Interfacial Regulation via Configuration Screening of Disodium Naphthalenedisulfonate Additive Enabled High-Performance Wide-pH Zn-based Batteries

Abstract

The structure design principles of organic additives for high-performance anode over wide-pH electrolytes are elusive, which are critical barriers to the practical application of aqueous zinc-metal batteries (AZMBs). Herein, this work takes disodium naphthalenedisulfonate (NADS) as an example to examine the structure-activity relationship of additives in AZMBs. The pair of –SO3- groups within the 26 NADS molecules fully exerted double-end capturing function to achieve single-molecule regulation facilitated by the distal-most substituent site, effectively minimising the electrostatic repulsion of the homo-charged solvated structure. The highly symmetric and electronegative 26 NADS molecule tended to form a molecular-layer on the surface of electrode retarded the concentration polarisation and accelerated the deposition kinetics of Zn2+ in acidic-neutral electrolytes, even preventing [Zn(OH)4]2- excessive localised saturation in alkaline electrolyte, ultimately suppressing the dendrites and side reactions of the Zn anode in wide-pH electrolytes.
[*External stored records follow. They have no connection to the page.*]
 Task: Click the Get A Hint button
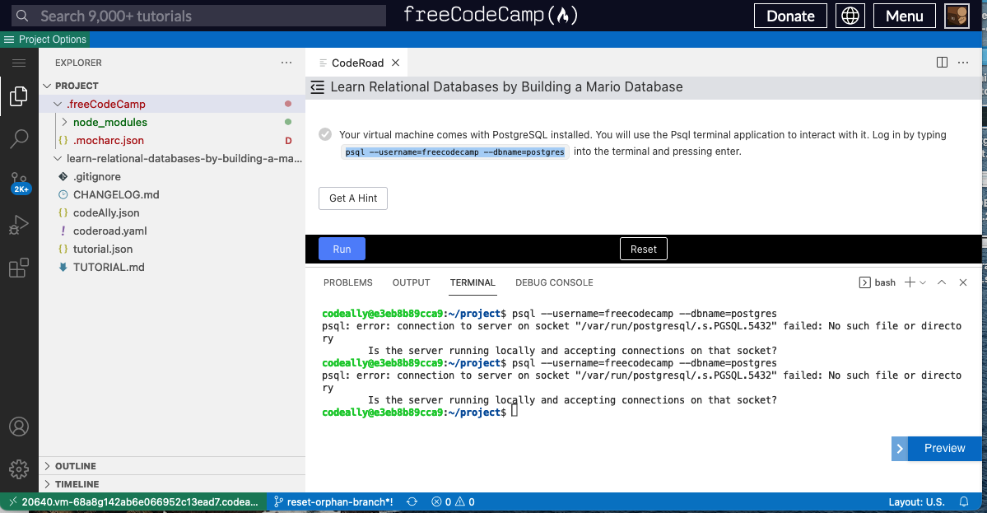click(x=353, y=198)
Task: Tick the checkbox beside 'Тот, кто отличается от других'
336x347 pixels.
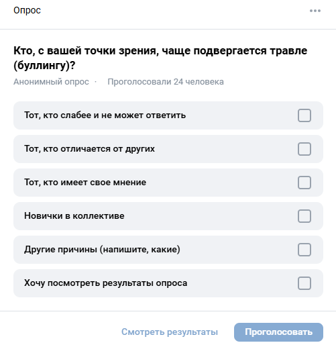Action: pos(304,149)
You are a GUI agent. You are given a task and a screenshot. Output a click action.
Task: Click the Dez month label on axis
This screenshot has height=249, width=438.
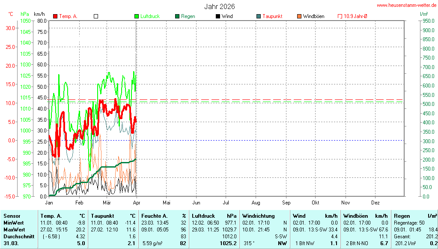click(375, 202)
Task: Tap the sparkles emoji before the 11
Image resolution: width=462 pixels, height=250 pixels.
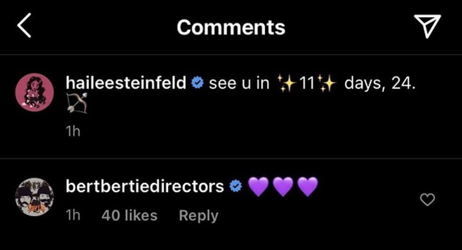Action: (286, 84)
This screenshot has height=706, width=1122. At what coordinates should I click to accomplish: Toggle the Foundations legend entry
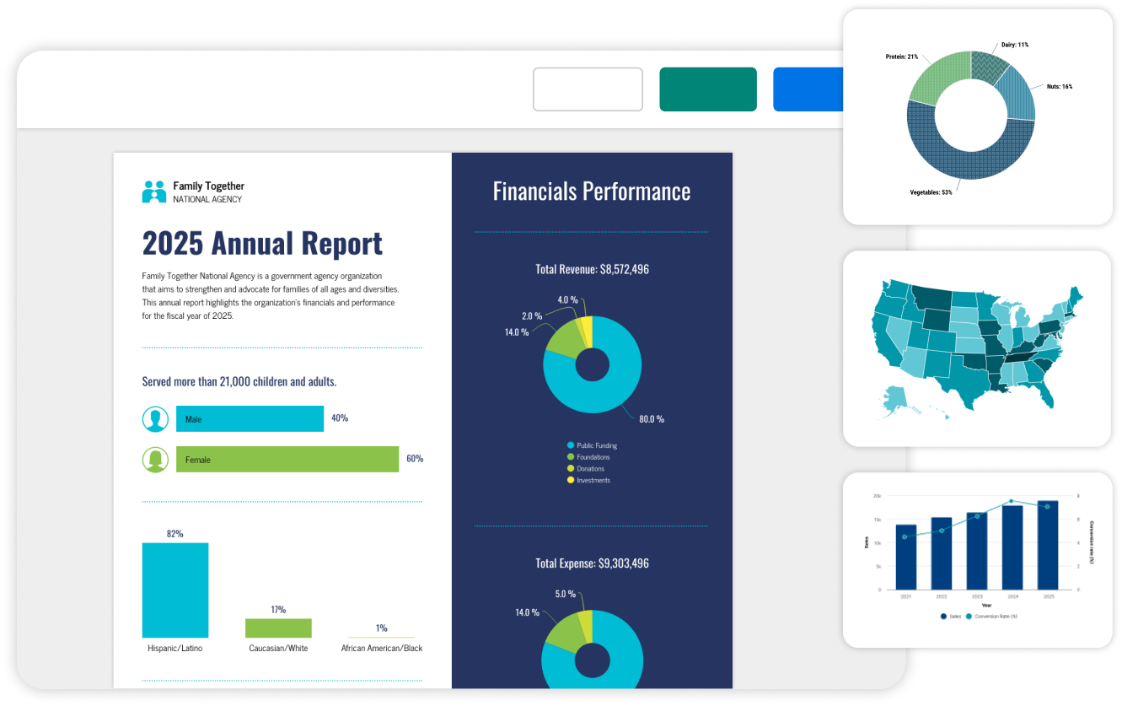(572, 456)
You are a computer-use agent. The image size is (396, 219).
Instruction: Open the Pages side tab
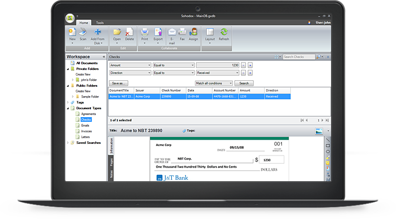tap(111, 162)
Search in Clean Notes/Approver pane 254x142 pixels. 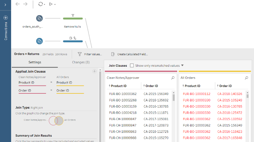[173, 78]
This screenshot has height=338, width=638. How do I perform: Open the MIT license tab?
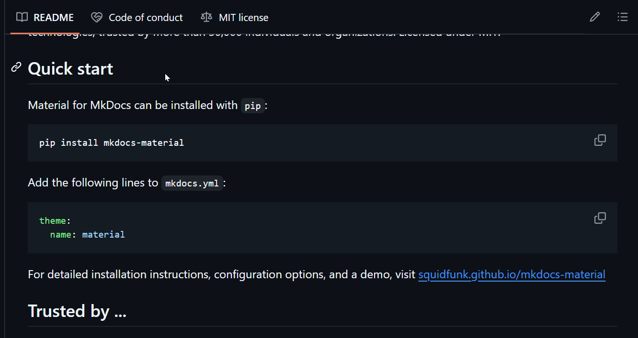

Consequently, the Zn-symmetrical battery retained long-term cycling stability in acidic, near neutral and strong alkaline electrolytes. Importantly, the Zn || MnO2 full batteries and Zn || activated carbon capacitor also deliver excellent reversibility in wide-pH electrolytes. Even better, a 0.19 Ah pouch battery with high performance, further confirms its fundamental guidance for the molecular design of multifunctional additives for practical aqueous metal batteries.